▶ What you will do
Each entry should be returned exactly as written, with no pictures carried over.

▶ Records for the exercise
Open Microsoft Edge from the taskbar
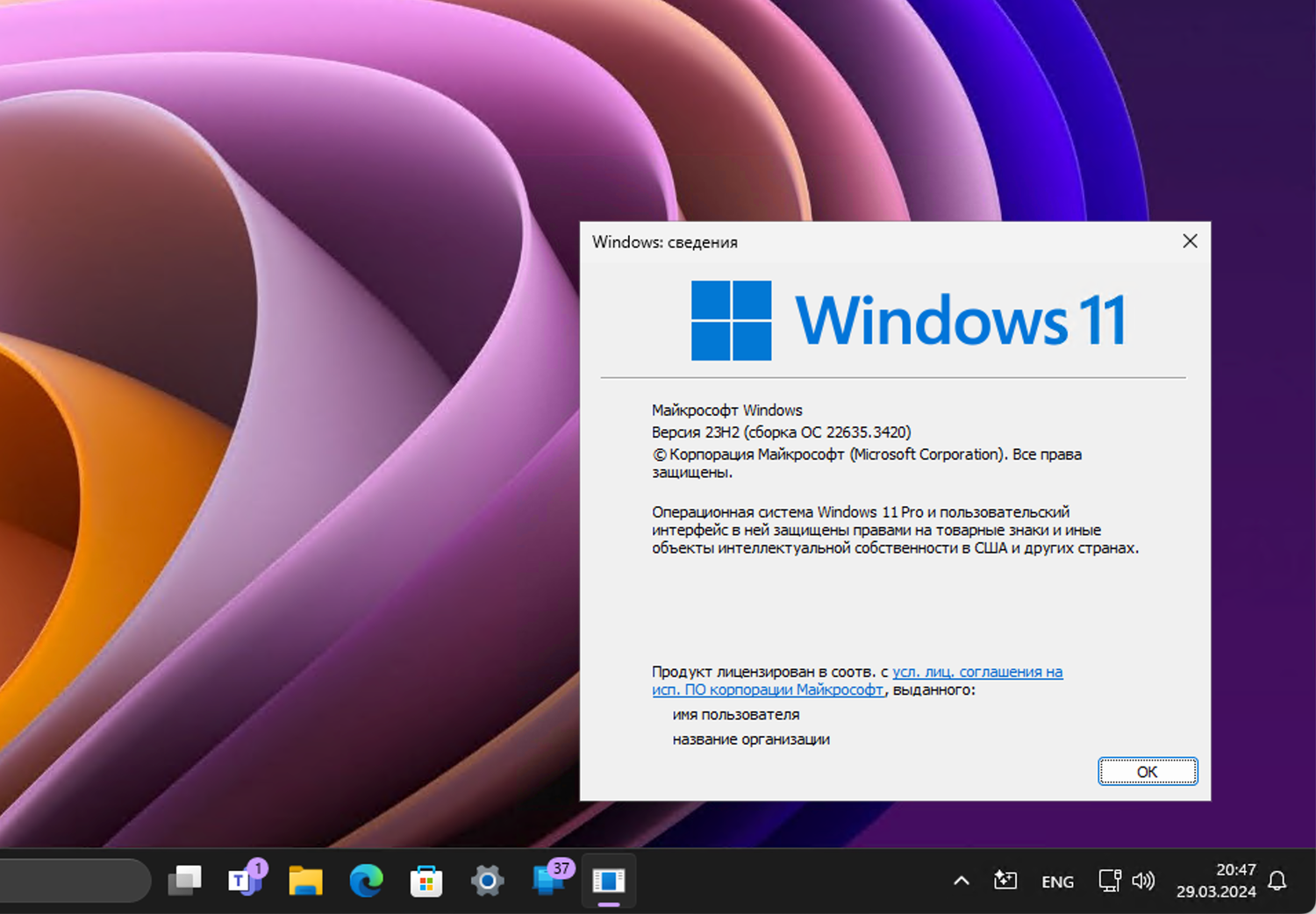The width and height of the screenshot is (1316, 914). click(x=366, y=881)
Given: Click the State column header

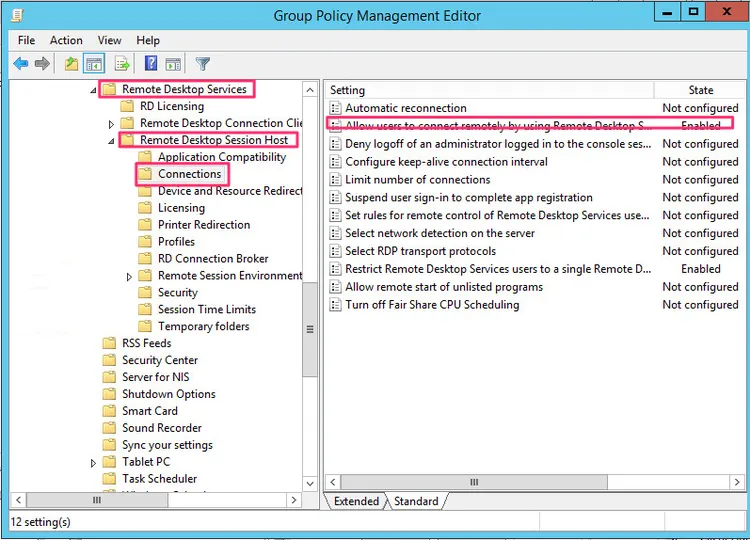Looking at the screenshot, I should coord(700,90).
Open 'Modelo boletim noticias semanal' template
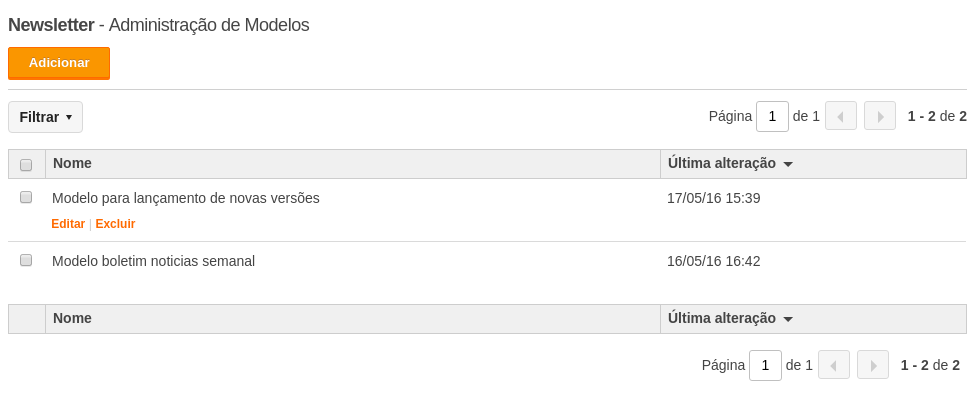Image resolution: width=975 pixels, height=402 pixels. coord(154,261)
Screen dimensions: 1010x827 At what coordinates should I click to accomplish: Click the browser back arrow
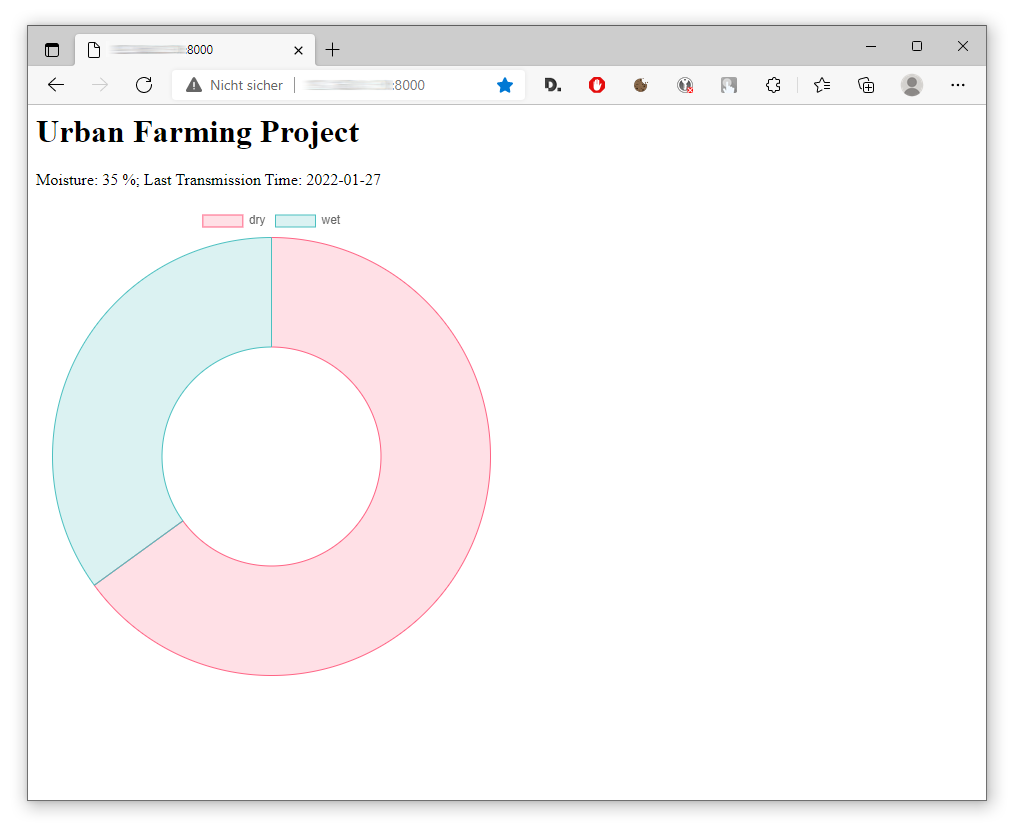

▶ Exercise answer
Open Microsoft Edge from the taskbar
The width and height of the screenshot is (1316, 914). click(x=366, y=881)
Given: Click the State column header

Looking at the screenshot, I should coord(700,90).
Open 'Modelo boletim noticias semanal' template
Image resolution: width=975 pixels, height=402 pixels. coord(154,261)
Screen dimensions: 1010x827 At what coordinates should I click to accomplish: Click the browser back arrow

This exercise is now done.